Das Thema Islam und Fanatismus in der muslimischen Welt beherrschte auch andere Beiträge im Programm. Einen faszinierenden Einblick in eine im Westen weitgehend fremde Welt bot der aus Bangladesh stammende Regisseur Shaheen Dill-Riaz. Sein Film "Korankinder" ermöglichte einen Blick in die ansonsten für Kameras verschlossenen Koranschulen.

Zunehmende Islamisierung

Diese Schulen sind nach Meinung des Regisseurs Teil einer sich verändernden Gesellschaft: "Im täglichen Leben der Menschen ist zu beobachten, dass man immer mehr Religion zelebriert, auch wenn man nicht unbedingt sehr ernsthaft am Glauben festhält." Aber diese Manifestation der Religion und der religiösen Praxis sei sehr sichtbar, so Dill-Riaz. "Das hat zugenommen. Das hat mich dazu bewegt die Frage zu stellen, was haben wir Bengalen für eine Beziehung zu dieser Religion?"

Regisseur Shaheen Dill-RiazBild: DW

Der Regisseur sieht ein ganzes Bündel an Gründen für diese Veränderung. In den Städten sei das Leben immer schneller geworden, sagt Dill-Riaz, hektischer und unpersönlicher, das sei eine Folge der Globalisierung.
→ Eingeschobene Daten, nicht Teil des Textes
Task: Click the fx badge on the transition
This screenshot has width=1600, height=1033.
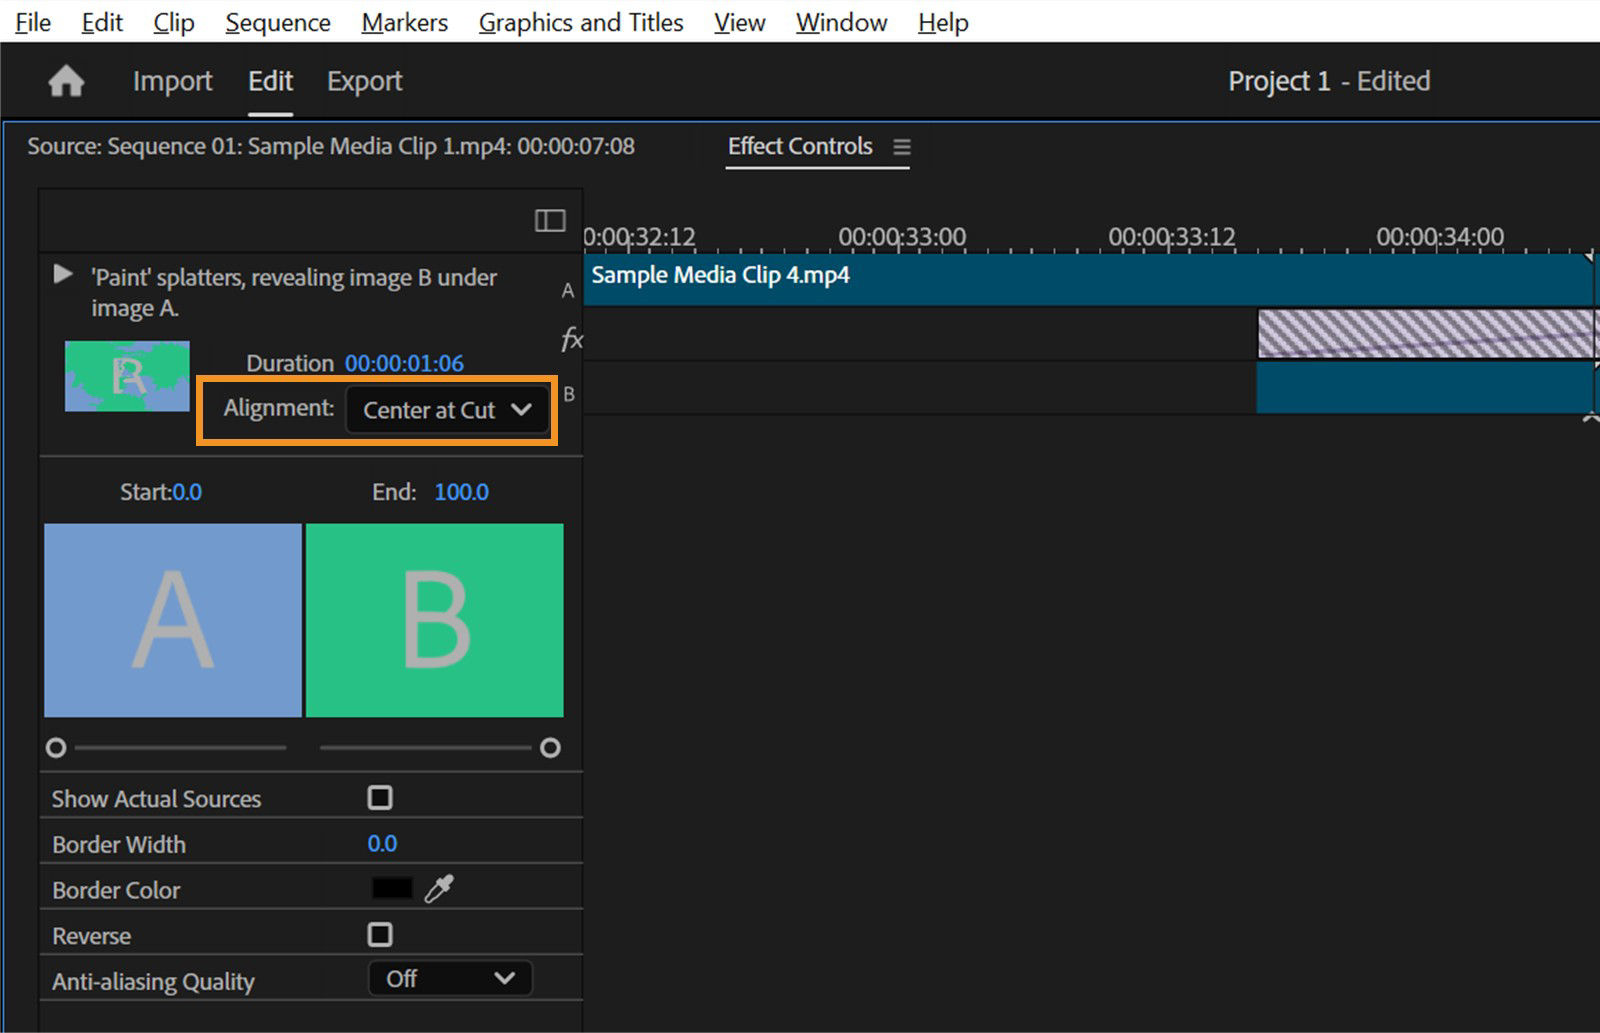Action: [572, 339]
Der Stadtbevölkerung sei ein "normaler" Umgang mit der Religion kaum noch möglich. Diesen Freiraum würden religiöse Eiferer nutzen.

Armut und Religionskriege

Hinzu kommen Ursachen wie die wachsende Armut und andere gesellschaftliche Entwicklungen. Der Staat könne grundlegende Hilfe oft nicht mehr leisten. Bildungseinrichtungen wie Schulen oder Waisenhäuser würden von islamischen Organisationen übernommen. Auch die chauvinistische Gesellschaft trage zur Radikalisierung bei. Politische Entwicklungen wie Konflikte mit anderen Volksgruppen und Religionen vervollständigten diese Radikalisierung. Das sei im Übrigen auch in anderen Ländern zu beobachten, meint Dill-Riaz, der schon seit längerem in Deutschland lebt.

Es sind aufregende und aufschlussreiche Dokumentationen wie "Korankinder", die ihren Blick auf die Situation eines einzelnen Landes richten, dabei aber zu allgemeingültigen Aussagen kommen. Das macht das Nürnberger Menschenrechtsfilmfestival so spannend.